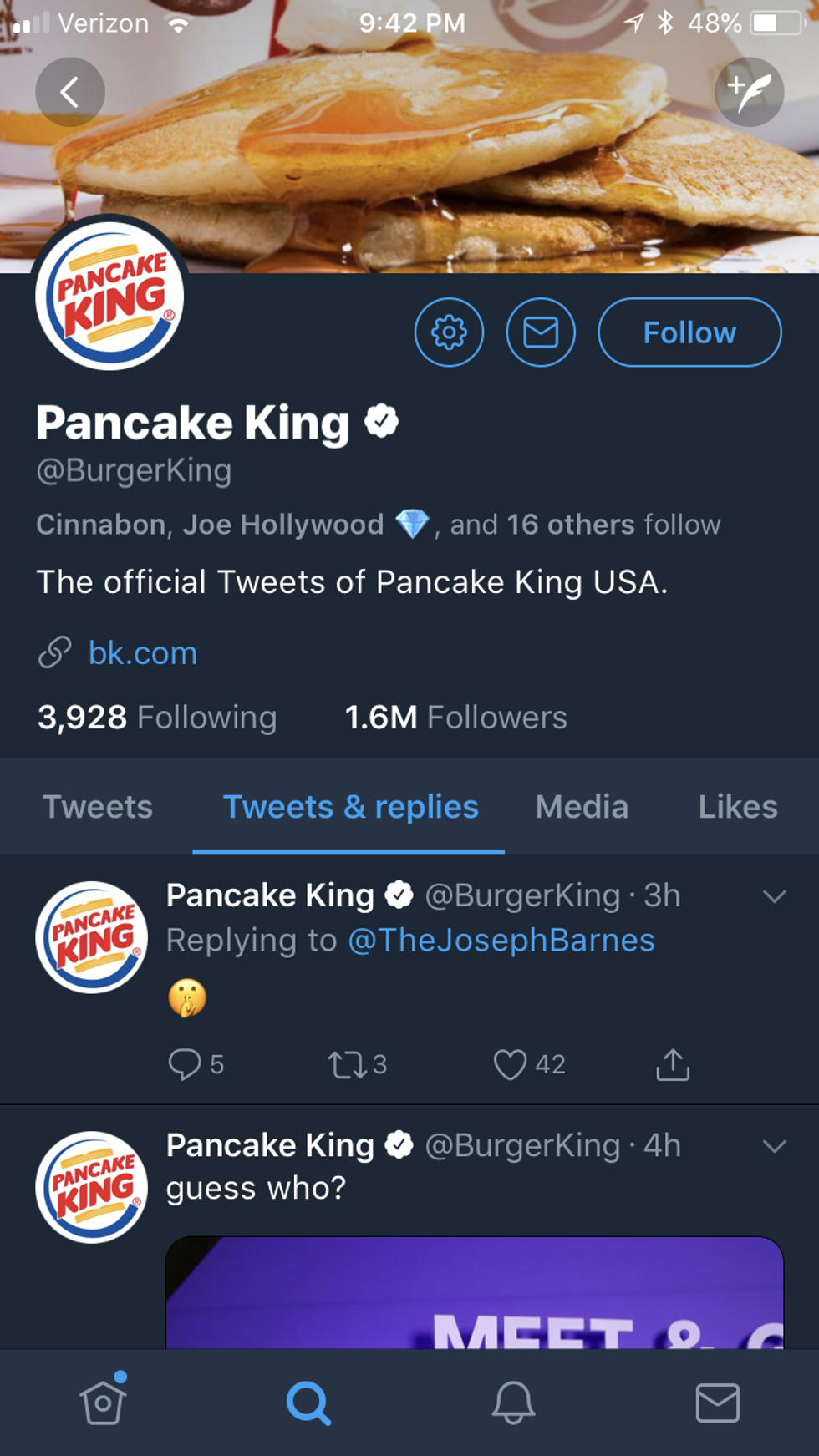The width and height of the screenshot is (819, 1456).
Task: Open Notifications bell in the bottom bar
Action: pos(513,1403)
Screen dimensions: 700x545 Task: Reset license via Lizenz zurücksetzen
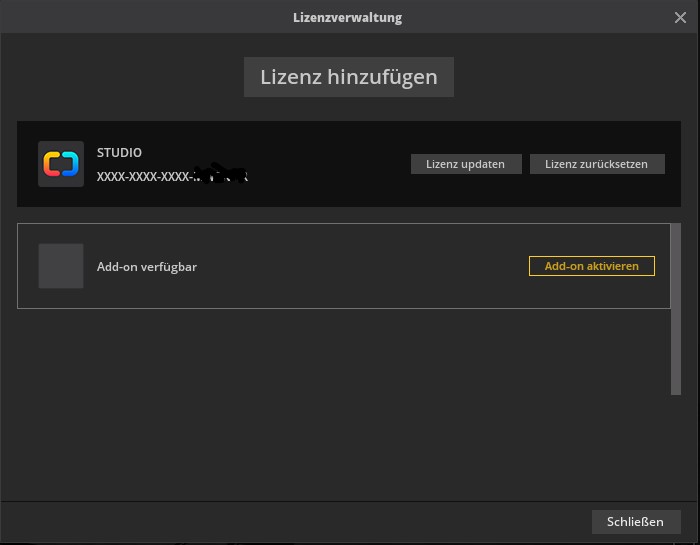coord(596,164)
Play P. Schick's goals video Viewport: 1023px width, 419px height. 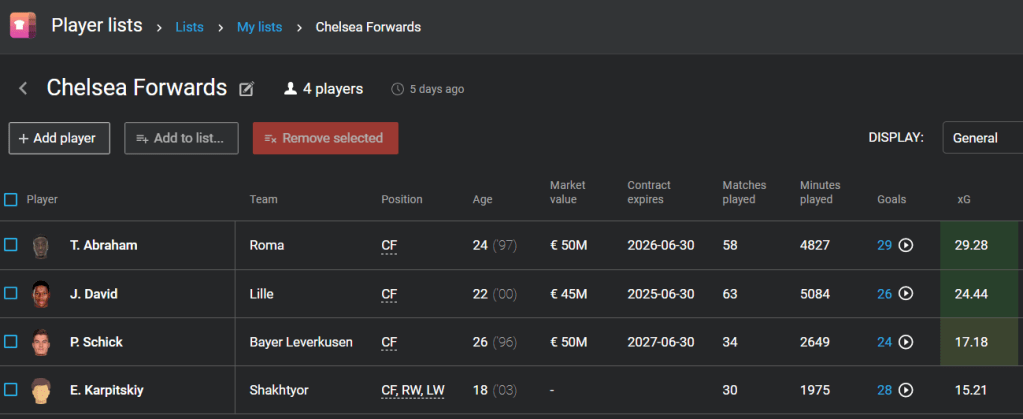coord(906,342)
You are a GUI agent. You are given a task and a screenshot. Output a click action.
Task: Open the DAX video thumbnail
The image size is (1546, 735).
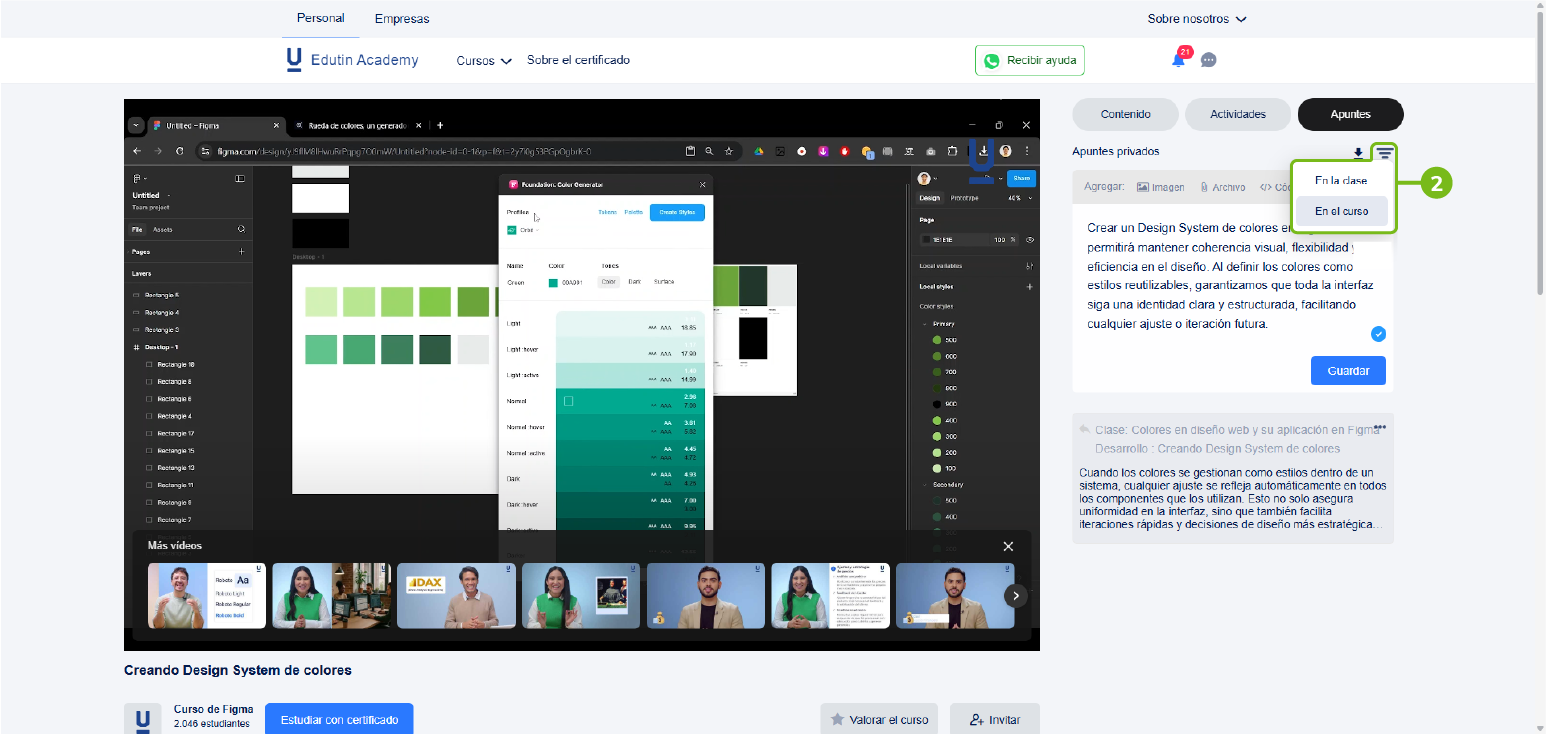pyautogui.click(x=456, y=596)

## Work to be completed
Retype, word for word, only the line holding "You are a GUI" and the lines after it through the final line of the listing above, and leave every picture out.

## Exercise result
You are a GUI agent. You are given a task and a screenshot. Output a click action.
Task: Open the DAX video thumbnail
The image size is (1546, 735).
pyautogui.click(x=456, y=596)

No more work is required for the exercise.